Peygamber Efendimiz (s.a.v) şöyle buyururlar:

“Kim (devlet başkanına) itaatten el çekerse Kıyâmet günü Allah’ın huzûruna, makbul bir mâzereti olmadığı halde çıkar. Ve her kim de boynunda bir beyʻat olmadığı (müslüman idareciye tâbî olmadığı) hâlde ölürse, câhiliyet ölümü gibi (bir ölümle) ölür.” (Müslim, İmâret, 58)

Meşhur âlimlerimizden Ömer Nesefî (r.a) akâid metninde şöyle der:

“Müslümanlar için bir imama (siyâsî lidere) mutlak sûrette ihtiyaç vardır. Müslüman halkla ilgili dînî hükümlerin infâzı, cezâların tatbîki, düşmanlara karşı vatan hudutlarının muhâfazası, müslümanlardan ordu teşkil edilmesi, zekâtların toplanması, zorbaların, soyguncuların ve eşkiyâların zapt u rapt altına alınarak kahredilmesi, Cuma ve bayram namazlarının îfâ edilmesi, insanlar arasında meydana gelen ihtilafların ortadan kaldırılması, hukuk üzerine kâim olan şâhitliklerin kabulü, velîleri bulunmayan küçük yaştaki oğlan ve kızların evlendirilmesi ve ganimet mallarının taksim edilmesi gibi mühim hususlar devlet başkanı sâyesinde icrâ edilir.”[1]

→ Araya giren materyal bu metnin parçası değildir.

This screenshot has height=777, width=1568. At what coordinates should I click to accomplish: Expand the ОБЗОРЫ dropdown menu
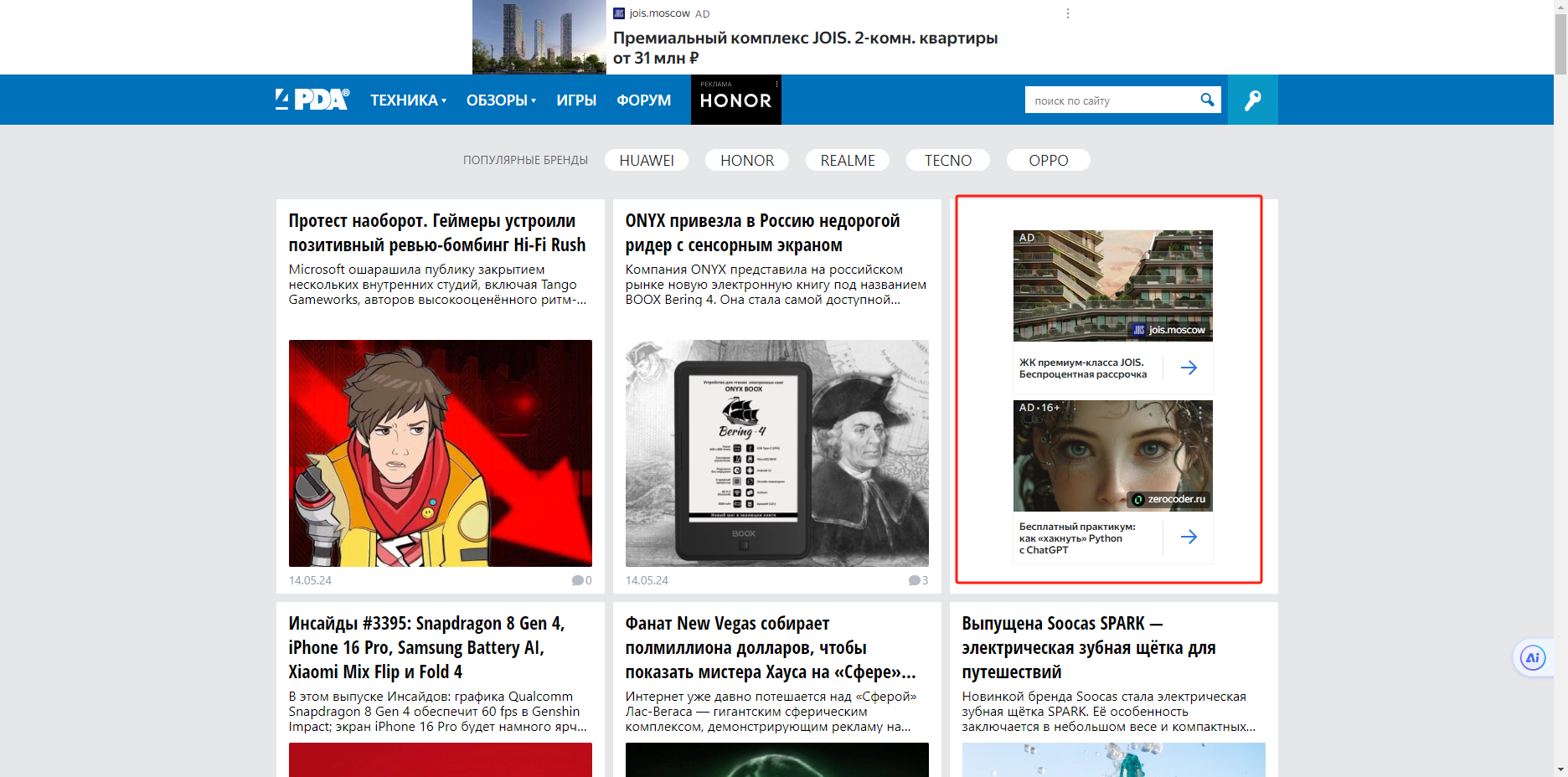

Büyük âlim ve ârif Şâh Veliyyullâh ed-Dehlevî (r.a) de şöyle buyurur:

“Peygamber Efendimiz’in hayatını güzel bir şekilde tetebbû eden kişi görür ki Allah Rasûlü (s.a.v) her gazveye çıkışında Medîne-i Münevvere’nin başına mutlakâ bir sahâbîsini emîr tâyin etmiş, yerine vekil bırakmış, hiçbir zaman müslümanların işlerini ihmâl etmemiş, müslümanları başıboş bırakmamıştır. O’nun âdeti bu olduğu hâlde vefâtı yaklaşınca müslümanların işlerini ihmâl ettiği nasıl tasavvur edilebilir?! Efendimiz (s.a.v)’in ümmetine olan şefkat ve merhametini düşündüğünde, O’nun, ümmetini dağınık vaziyette bir anarşi ortamına bırakmayacağını anlarsın!”[2]

Yani Efendimiz (s.a.v), hayattayken halîfelerini öne çıkarmış ve ashâbına onlara itaat etmelerini emretmiştir.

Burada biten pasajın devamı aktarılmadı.